If you have trouble with the above, work on your hamstring and hip flexor flexibility and check out this article for core work to maintain a neutral spine.

Cressey, Robertson, Boyle and others have all written core training articles with a focus on maintaining neutral spine.

[quote]LoRez wrote:
What kind of aerobic work are you looking at doing?[/quote]

As a martial artist, I want to do running in order to improve my overall endurance as well as balancing the strength of my lower body.

What if I decreased the number of exercises for each muscle group and combined all those exercises in one day for two days per week? For instance, I would take out leg extensions and incline barbell bench press. Also, what if I decreased the number of sets for each exercise down to three sets per exercise. Would all of this work to maintain virtually all of my muscle mass and strength gains that I have made? Otherwise, what would happen to my hypertrophy/strength gains if I switched to doing only high rep/low resistance for 4-8 weeks with no exercises consisting of 12 reps or lower per set?

[quote]Bellmar wrote:

There is no way in hell you are strong enough to do those correctly with that much weight based on your stats. While, I’m glad you are prioritizing posterior chain work, you need to do it right.

Do these with body weight, and focus on keeping your spine neutral throughout the set. Check out these articles to see what I am talking about.

One of the best ques I have heard for this is to tuck you hips.

Go as far down as you can get while maintaining neutral spine, you should feel a stretch in your hamstrings. Then drive you heels into the back plate and focus on thrusting your hips into the pad. At the top, you should hold for a second and squeeze your glutes. If you feel this in your lower back before your glutes and hamstrings, you are doing it wrong and are most likely moving at the lumbar spine rather than the hip. There shouldnt be any spinal flexion and extension, only hip flexion and extension. The neutral spine concept is important.

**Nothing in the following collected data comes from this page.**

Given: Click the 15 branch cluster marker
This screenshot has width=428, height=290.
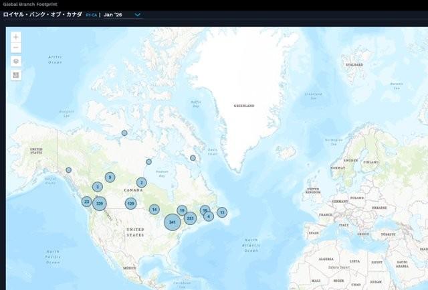Looking at the screenshot, I should pyautogui.click(x=205, y=210).
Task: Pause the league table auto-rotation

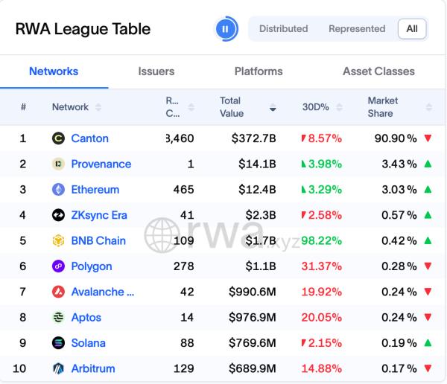Action: click(x=226, y=29)
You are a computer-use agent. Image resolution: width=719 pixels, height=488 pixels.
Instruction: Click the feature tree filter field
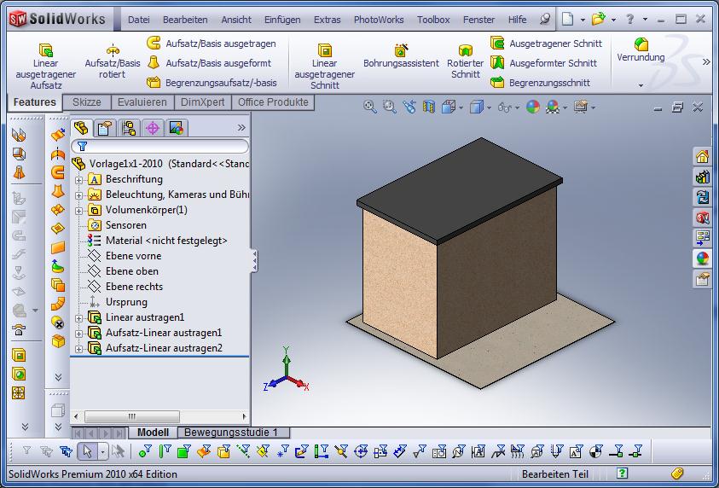pyautogui.click(x=162, y=146)
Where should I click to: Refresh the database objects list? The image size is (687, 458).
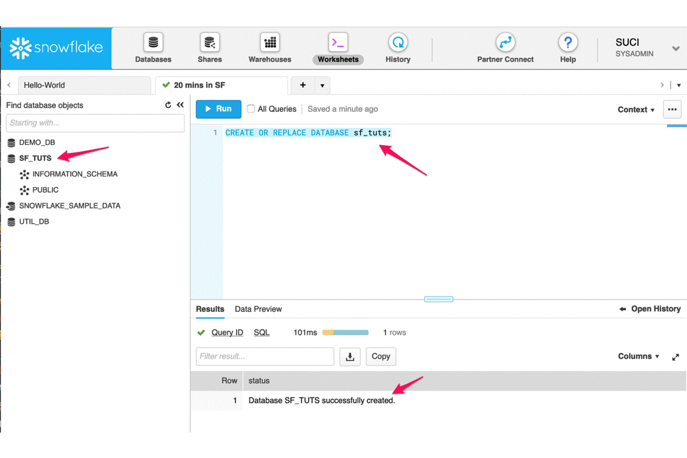pos(167,105)
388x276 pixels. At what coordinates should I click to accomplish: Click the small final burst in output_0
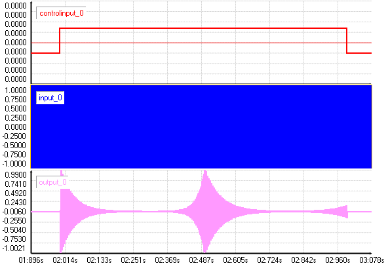click(343, 212)
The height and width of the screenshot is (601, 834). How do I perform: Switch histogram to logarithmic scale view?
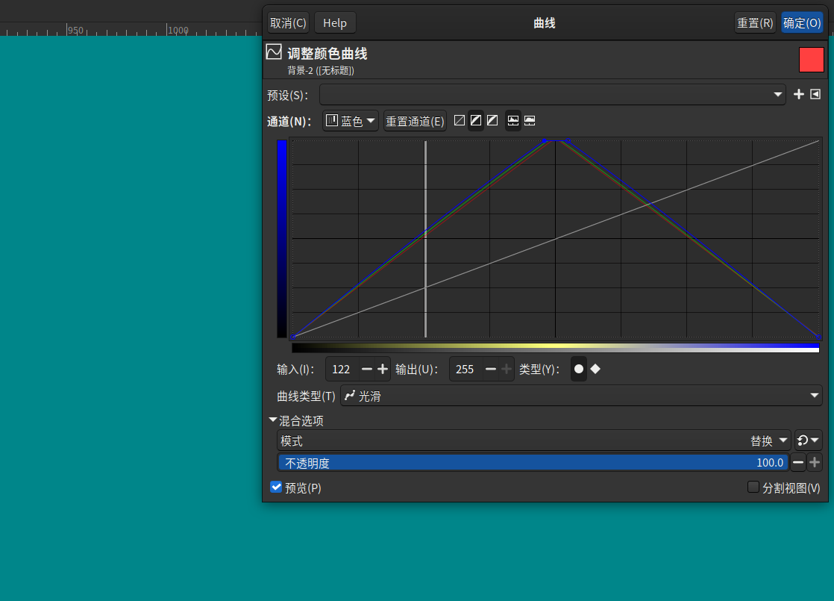(x=529, y=120)
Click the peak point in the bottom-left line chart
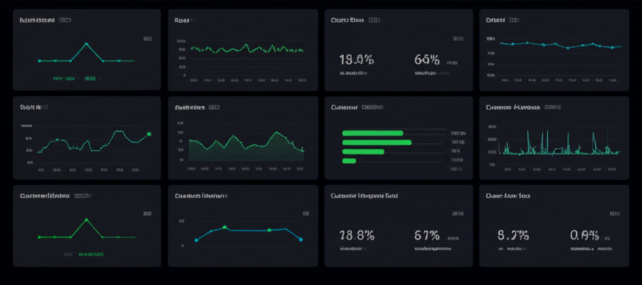Screen dimensions: 642x285 [87, 219]
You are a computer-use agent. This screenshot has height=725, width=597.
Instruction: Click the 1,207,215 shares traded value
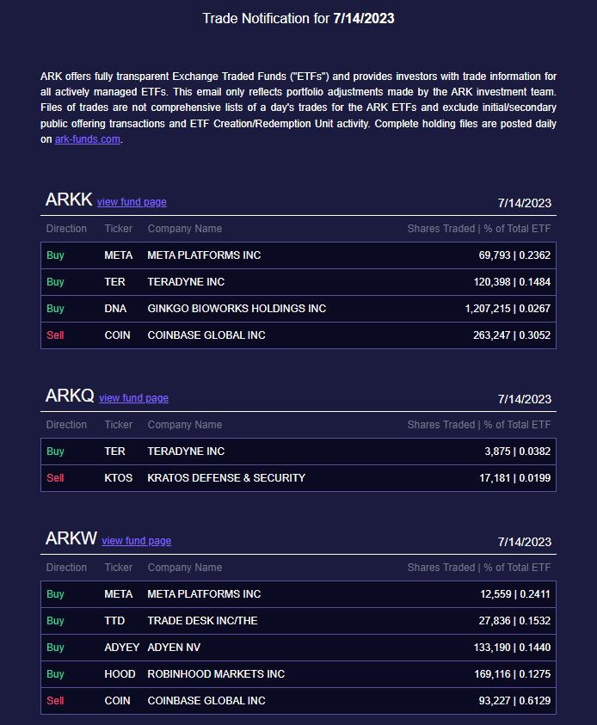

I love this exercise as it allows me to smoke my glutes and hamstrings without the shear stress on my spine from deadlifts. If you do it right, it will take you far. So do it right.

In regards to your questions, what is your goal/purpose of increased endurance? The answer to this greatly affects the appropriate response.[/quote]

Well, I think that I am doing the exercise correctly. I always have the top of my pubic bone on the edge of the bench and make sure that I don’t ever hyperextend my back at the top portion of the rep. Also, I do this exercise at a slow-to-moderate pace (2 sec. concentric, 2 sec. eccentric). Apparently, I have currently been able to do this exercise with 4 sets of 12 with a 35 lbs. weight plate held to my chest. Also, I am kinda lightweight given that I am 5’9" and 145 lbs as well as being trim. Also, I have always been pretty athletic and have doing martial arts practicing taekwondo-like kicks for over 5 years.

Futhermore, before I started doing back extensions on a bench machine, I did high reps/low resistance of back extensions on the floor for 3 sets of 50 reps in order to prepare my back for more intense back exercises. Plus I have been doing barbell back squats for over 6 weeks now.

Question, if the top of your pubic bone in on the pad, how can you move your hips during the movement?